The banks’ defense—that most of the people thrown out of their homes did owe money—was evidence that America had strayed from the rule of law and from a basic understanding of it. One is supposed to be innocent until proven guilty. But in the banks’ logic, the homeowner had to prove he was not guilty, that he didn’t owe money. In our system of justice it is unconscionable to convict an innocent person, and it should be equally unconscionable to evict anyone who doesn’t owe money on her home. We are supposed to have a system that protects the innocent. The U.S. justice system requires a burden of proof and establishes procedural safeguards to help meet that requirement. But the banks short-circuited these safeguards.
In fact, the system we had in place made it easy for them to get away with these shortcuts—at least until there was a popular uproar. In most states, homeowners could be thrown out of their homes without a court hearing. Without a hearing, an individual cannot easily (or at all) forestall an unjust foreclosure. To some observers, this situation resembles what happened in Russia in the days of the “Wild East” after the collapse of communism, where the rule of law—bankruptcy legislation in particular—was used as a legal mechanism to replace one group of owners with another. Courts were bought, documents forged, and the process went smoothly. In America, the venality operates at a higher level. It is not particular judges who are bought but the laws themselves, through campaign contributions and lobbying, in what has come to be called “corruption, American-style.” In some states judges are elected, and in those states there’s an even closer connection between money and “justice.” Monied interests use campaign contributions to get judges who are sympathetic to their causes.
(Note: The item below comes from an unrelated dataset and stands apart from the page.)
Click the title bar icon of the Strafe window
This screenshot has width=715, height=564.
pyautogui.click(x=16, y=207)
The administration’s response to the massive violations of the rule of law by the banks reflects our new style of corruption: the Obama administration actually fought against attempts by states to hold the banks accountable. Indeed, one of the federal-government controlled banks, threatened to cease doing business in Massachusetts when that state’s attorney general brought suit against the banks.
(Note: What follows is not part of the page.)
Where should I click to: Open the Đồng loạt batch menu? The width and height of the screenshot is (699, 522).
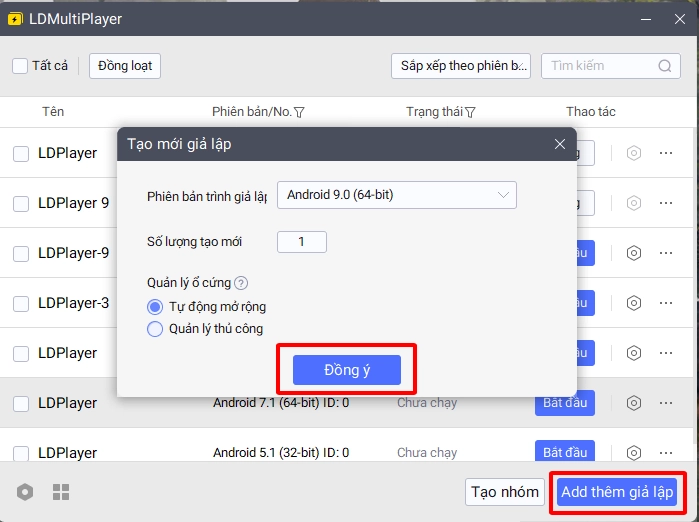tap(125, 66)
Massachusetts attorney general Martha Coakley had tried to reach a settlement with the banks for over a year, but they had proved intransigent and uncooperative. To them the crimes they had committed were just a matter for negotiation. The banks (she charged) had acted both deceptively and fraudulently; they had not only improperly foreclosed on troubled borrowers (citing fourteen instances), relying to do so on fraudulent legal documentation, but they had also, in many cases, promised to modify loans for homeowners and then reneged on the promise. The problems were not accidental but systematic, with the MERS recording system corrupting the framework put into place by the state for recording ownership. The Massachusetts attorney general was explicit in rejecting the “too big to be accountable” argument. “The banks may think that they are too big to fail or too big to care about the impact of their actions, but we believe they are not too big to have to obey the law.”
The discussion of this chapter along with that of chapter 5, has shown how the financial sector made sure that the “rule of law” works in its favor almost always, and against ordinary Americans.
But in lending and in foreclosures they targeted the weak, the poorly educated, the poor. Moral scruples were set aside in the grand quest to move money from the bottom to the top.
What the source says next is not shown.